Orbene, non è manifestamente illogica la motivazione della decisione impugnata laddove ha ritenuto di non valorizzare l'ammissione dello Sc.Gi. circa l'avvenuto invio dei messaggi, a fronte di un vaglio di peculiare gravità delle condotte poste in essere dallo stesso, in quanto gravi e reiterate per svariati mesi e nonostante fosse già stata formulata richiesta di rinvio a giudizio nei suoi confronti in un altro procedimento per condotte di maltrattamenti in famiglia verso l'ex compagna ed i figli prima della cessazione della convivenza e sebbene il giudice civile avesse adottato un provvedimenti di protezione dei minori, con allontanamento dalla casa familiare e divieto di frequentare i luoghi abitualmente frequentati dalle persone offese (pag. 8 sentenza impugnata).
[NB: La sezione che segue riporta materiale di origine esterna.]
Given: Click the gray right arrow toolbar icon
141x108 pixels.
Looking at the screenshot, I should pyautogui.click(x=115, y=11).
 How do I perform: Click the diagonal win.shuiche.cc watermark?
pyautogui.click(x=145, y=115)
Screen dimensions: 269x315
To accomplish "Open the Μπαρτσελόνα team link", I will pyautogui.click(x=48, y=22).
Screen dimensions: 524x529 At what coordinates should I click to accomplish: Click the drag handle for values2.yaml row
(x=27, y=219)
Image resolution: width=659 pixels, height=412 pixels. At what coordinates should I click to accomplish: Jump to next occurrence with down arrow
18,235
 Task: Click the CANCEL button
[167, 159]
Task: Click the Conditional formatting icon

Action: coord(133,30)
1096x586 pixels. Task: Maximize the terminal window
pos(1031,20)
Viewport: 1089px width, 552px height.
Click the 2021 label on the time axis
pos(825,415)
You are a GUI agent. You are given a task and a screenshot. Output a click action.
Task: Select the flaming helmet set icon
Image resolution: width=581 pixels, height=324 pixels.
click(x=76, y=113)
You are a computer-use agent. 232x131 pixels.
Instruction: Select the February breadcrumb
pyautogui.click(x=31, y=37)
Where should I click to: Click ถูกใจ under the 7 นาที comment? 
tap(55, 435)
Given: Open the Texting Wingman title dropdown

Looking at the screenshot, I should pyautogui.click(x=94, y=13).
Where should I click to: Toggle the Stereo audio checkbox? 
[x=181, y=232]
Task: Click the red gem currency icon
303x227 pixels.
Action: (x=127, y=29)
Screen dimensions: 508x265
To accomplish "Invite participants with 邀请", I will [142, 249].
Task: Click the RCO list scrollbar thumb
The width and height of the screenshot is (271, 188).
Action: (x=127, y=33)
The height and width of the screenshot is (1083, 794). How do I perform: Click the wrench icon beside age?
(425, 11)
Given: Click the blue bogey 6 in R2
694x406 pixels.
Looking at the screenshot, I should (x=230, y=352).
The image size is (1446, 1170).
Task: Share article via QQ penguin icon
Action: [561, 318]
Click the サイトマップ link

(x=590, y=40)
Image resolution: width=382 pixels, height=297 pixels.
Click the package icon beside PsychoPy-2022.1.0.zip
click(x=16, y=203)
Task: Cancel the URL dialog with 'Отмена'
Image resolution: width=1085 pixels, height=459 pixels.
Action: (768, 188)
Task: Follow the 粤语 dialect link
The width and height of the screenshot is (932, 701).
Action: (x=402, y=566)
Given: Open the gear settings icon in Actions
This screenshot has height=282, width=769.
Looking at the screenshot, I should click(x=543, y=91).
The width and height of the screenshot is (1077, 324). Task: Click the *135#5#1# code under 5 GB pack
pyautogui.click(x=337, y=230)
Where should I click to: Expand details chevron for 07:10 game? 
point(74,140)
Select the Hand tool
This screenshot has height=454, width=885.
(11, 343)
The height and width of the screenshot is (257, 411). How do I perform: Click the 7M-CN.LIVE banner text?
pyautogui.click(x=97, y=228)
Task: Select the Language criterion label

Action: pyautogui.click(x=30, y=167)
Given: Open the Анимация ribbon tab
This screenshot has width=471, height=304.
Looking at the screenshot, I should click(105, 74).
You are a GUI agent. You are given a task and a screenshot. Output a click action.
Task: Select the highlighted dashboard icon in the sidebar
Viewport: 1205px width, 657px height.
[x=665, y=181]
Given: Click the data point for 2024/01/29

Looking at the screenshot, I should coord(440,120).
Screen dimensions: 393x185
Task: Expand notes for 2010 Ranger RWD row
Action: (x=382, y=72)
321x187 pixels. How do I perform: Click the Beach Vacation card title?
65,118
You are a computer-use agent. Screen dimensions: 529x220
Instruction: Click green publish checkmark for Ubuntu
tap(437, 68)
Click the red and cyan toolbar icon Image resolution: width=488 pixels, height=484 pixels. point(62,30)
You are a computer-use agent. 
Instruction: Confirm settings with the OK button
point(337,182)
3. Alla dichiarazione di inammissibilità segue la condanna del ricorrente, ai sensi dell'art. 616 cod. proc. pen., al pagamento delle spese del procedimento e della somma di Euro tremila in favore della Cassa delle ammende, atteso che l'evidente inammissibilità dei motivi di impugnazione, non consente di ritenere il ricorrente medesimo immune da colpa nella determinazione delle evidenziate ragioni di inammissibilità (cfr. Corte Costituzionale, n. 186 del 13.6.2000).
4. Il ricorrente deve inoltre essere condannato al pagamento delle spese di rappresentanza e difesa sostenute in questo grado di giudizio dalle parti civili, liquidate nell'importo di Euro 3.696,00, oltre accessori di legge.
5. In caso di diffusione del presente provvedimento occorre omettere le generalità e gli altri dati identificativi, a norma dell'art. 52 del D.Lgs. 196/03 in quanto imposto dalla legge, stante la natura dei fatti di reato e i rapporti tra le parti.
P.Q.M.
Dichiara inammissibile il ricorso e condanna il ricorrente al pagamento delle spese processuali e della somma di Euro tremila in favore della Cassa delle ammende;
Condanna, inoltre, l'imputato alla rifusione delle spese di rappresentanza e difesa sostenute nel presente giudizio dalle parti civili che liquida in complessivi Euro 3.696/00, oltre accessori di legge;
Così deciso in Roma l'8 agosto 2024.
Depositato in Cancelleria il 9 agosto 2024.